Load a database¶
To load a database you only need its name.
However,
we recommend to specify its version as well.
This is not needed,
as audb.load()
searches automatically
for the latest available version,
but it will ensure your code returns the same data,
even if a new version of the database is published.
>>> db = audb.load("emodb", version="1.4.1", full_path=False, verbose=False)
audb.load()
will download the data,
store them in a cache folder,
and return the database as an audformat.Database
object.
The most important content of that object
are the database tables.
>>> db.tables
emotion:
type: filewise
columns:
emotion: {scheme_id: emotion, rater_id: gold}
emotion.confidence: {scheme_id: confidence, rater_id: gold}
emotion.categories.test.gold_standard:
type: filewise
split_id: test
columns:
emotion: {scheme_id: emotion, rater_id: gold}
emotion.confidence: {scheme_id: confidence, rater_id: gold}
emotion.categories.train.gold_standard:
type: filewise
split_id: train
columns:
emotion: {scheme_id: emotion, rater_id: gold}
emotion.confidence: {scheme_id: confidence, rater_id: gold}
files:
type: filewise
columns:
duration: {scheme_id: duration}
speaker: {scheme_id: speaker}
transcription: {scheme_id: transcription}
They contain the annotations of the database,
and can be requested as a pandas.DataFrame
.
>>> db["emotion"].get()
emotion emotion.confidence
file
wav/03a01Fa.wav happiness 0.90
wav/03a01Nc.wav neutral 1.00
wav/03a01Wa.wav anger 0.95
wav/03a02Fc.wav happiness 0.85
wav/03a02Nc.wav neutral 1.00
... ... ...
wav/16b10Lb.wav boredom 1.00
wav/16b10Tb.wav sadness 0.90
wav/16b10Td.wav sadness 0.95
wav/16b10Wa.wav anger 1.00
wav/16b10Wb.wav anger 1.00
[535 rows x 2 columns]
Or you can directly request single columns as pandas.Series
.
>>> db["files"]["duration"].get()
file
wav/03a01Fa.wav 0 days 00:00:01.898250
wav/03a01Nc.wav 0 days 00:00:01.611250
wav/03a01Wa.wav 0 days 00:00:01.877812500
wav/03a02Fc.wav 0 days 00:00:02.006250
wav/03a02Nc.wav 0 days 00:00:01.439812500
...
wav/16b10Lb.wav 0 days 00:00:03.442687500
wav/16b10Tb.wav 0 days 00:00:03.500625
wav/16b10Td.wav 0 days 00:00:03.934187500
wav/16b10Wa.wav 0 days 00:00:02.414125
wav/16b10Wb.wav 0 days 00:00:02.522499999
Name: duration, Length: 535, dtype: timedelta64[ns]

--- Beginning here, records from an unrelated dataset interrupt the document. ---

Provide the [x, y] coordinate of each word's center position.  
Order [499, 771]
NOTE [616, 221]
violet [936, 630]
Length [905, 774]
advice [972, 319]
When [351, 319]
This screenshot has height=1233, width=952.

As you can see the index of the returned object holds the path to the corresponding media files.
For a full overview how to handle the database object we refer the reader to the corresponding audformat documentation. We also recommend to make you familiar how to combine tables and how to map labels.

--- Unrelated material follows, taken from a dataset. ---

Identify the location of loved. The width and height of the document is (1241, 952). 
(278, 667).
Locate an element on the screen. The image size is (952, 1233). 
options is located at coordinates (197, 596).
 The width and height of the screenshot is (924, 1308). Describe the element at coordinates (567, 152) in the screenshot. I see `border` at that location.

Here, we continue with discussing Media conversion and flavors, how to load Metadata and header only, and Loading on demand.
Media conversion and flavors¶
When loading a database,
audio files can be automatically converted.

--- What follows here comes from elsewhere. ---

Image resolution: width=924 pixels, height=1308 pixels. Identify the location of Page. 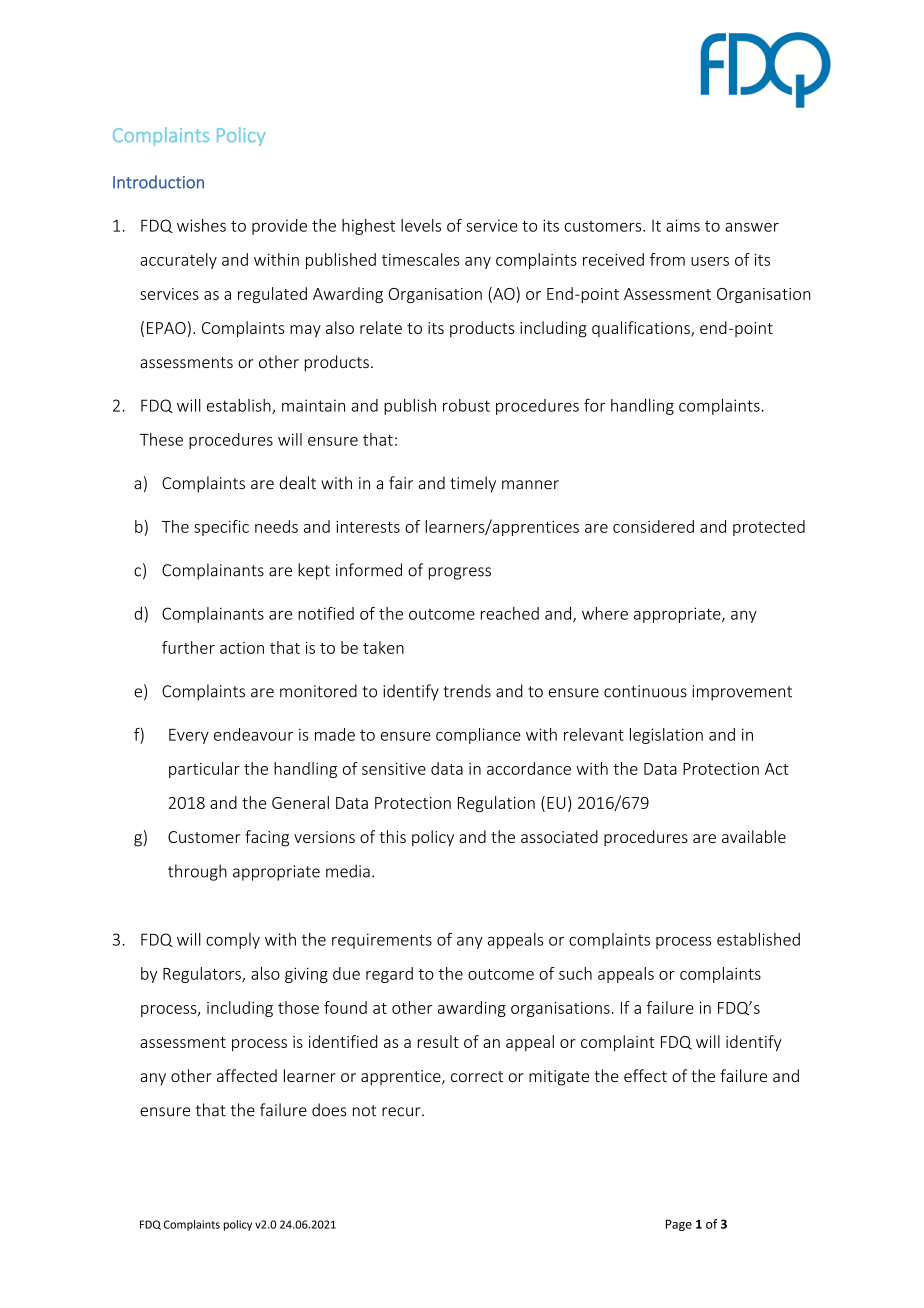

This creates a new flavor of the database,
represented by audb.Flavor
.
The following properties can be changed.
bit_depth:
- 8
- 16
- 24
- 32 (WAV only)
format:
- 'wav'
- 'flac'
channels:
- 0 # select first channel
- [0, -1] # select first and last channel
- ...
mixdown:
- False
- True
sampling_rate:
- 8000
- 16000
- 22050
- 24000
- 44100
- 48000
The next example will convert the original files to FLAC with a sampling rate of 44100 Hz. For each flavor a sub-folder will be created inside the cache.
db = audb.load(
"emodb",
version="1.4.1",
format="flac",
sampling_rate=44100,
verbose=False,
)
The flavor information of a database is stored
inside the db.meta["audb"]
dictionary.
>>> db.meta["audb"]["flavor"]
{'bit_depth': None,
'channels': None,
'format': 'flac',
'mixdown': False,
'sampling_rate': 44100}
You can list all available flavors and their locations in the cache with:
>>> df = audb.cached()
>>> df.reset_index()[["name", "version", "complete", "format", "sampling_rate"]]
name version complete format sampling_rate
0 emodb 1.4.1 False flac 44100
1 emodb 1.4.1 False None None
The entry "complete"
tells you if a database flavor is completely cached,
or if some table or media files are still missing.
Metadata and header only¶
It is possible to request only metadata (header and annotations) of a database. In that case media files are not loaded, but all the tables and the header.
>>> db = audb.load("emodb", version="1.4.1", only_metadata=True, verbose=False)
For databases with many annotations,
this can still take some time.
If you are only interested in header information,
you can use audb.info.header()
.
Or if you are only interested
in parts of the header,
have a look at the audb.info
module.
It can list all table definitions.
>>> audb.info.tables("emodb", version="1.4.1")
emotion:
type: filewise
columns:
emotion: {scheme_id: emotion, rater_id: gold}
emotion.confidence: {scheme_id: confidence, rater_id: gold}
emotion.categories.test.gold_standard:
type: filewise
split_id: test
columns:
emotion: {scheme_id: emotion, rater_id: gold}
emotion.confidence: {scheme_id: confidence, rater_id: gold}
emotion.categories.train.gold_standard:
type: filewise
split_id: train
columns:
emotion: {scheme_id: emotion, rater_id: gold}
emotion.confidence: {scheme_id: confidence, rater_id: gold}
files:
type: filewise
columns:
duration: {scheme_id: duration}
speaker: {scheme_id: speaker}
transcription: {scheme_id: transcription}
Or get the total duration of all media files.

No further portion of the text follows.